Work request = Tally up the lines below that carry the word "filter", answering with the figure alone.

Data section =

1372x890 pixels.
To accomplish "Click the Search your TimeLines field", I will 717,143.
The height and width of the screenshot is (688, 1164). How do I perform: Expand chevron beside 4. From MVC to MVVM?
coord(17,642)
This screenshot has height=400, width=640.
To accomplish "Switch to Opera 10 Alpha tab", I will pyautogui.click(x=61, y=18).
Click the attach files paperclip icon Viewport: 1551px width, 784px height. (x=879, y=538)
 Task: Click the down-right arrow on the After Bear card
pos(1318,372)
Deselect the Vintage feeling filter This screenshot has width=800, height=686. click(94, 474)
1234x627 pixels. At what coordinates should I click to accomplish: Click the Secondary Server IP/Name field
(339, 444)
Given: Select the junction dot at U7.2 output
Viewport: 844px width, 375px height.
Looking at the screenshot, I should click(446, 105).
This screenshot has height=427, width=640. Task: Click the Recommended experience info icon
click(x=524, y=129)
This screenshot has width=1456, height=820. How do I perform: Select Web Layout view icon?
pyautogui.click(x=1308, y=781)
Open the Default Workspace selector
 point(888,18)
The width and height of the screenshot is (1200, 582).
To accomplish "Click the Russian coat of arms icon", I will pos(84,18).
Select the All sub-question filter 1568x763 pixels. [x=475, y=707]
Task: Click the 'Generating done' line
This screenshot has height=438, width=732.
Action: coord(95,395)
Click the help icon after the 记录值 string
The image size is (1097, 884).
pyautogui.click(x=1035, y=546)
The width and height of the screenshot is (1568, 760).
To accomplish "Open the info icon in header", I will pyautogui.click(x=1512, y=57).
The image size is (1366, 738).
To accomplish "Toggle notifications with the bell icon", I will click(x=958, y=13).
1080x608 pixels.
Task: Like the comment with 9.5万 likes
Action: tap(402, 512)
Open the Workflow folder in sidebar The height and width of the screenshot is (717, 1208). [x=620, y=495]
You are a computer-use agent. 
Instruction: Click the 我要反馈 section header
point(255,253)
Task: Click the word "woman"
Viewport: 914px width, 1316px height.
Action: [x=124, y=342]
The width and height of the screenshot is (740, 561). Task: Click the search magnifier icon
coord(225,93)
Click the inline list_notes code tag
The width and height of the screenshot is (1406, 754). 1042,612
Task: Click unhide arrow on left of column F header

Final answer = 2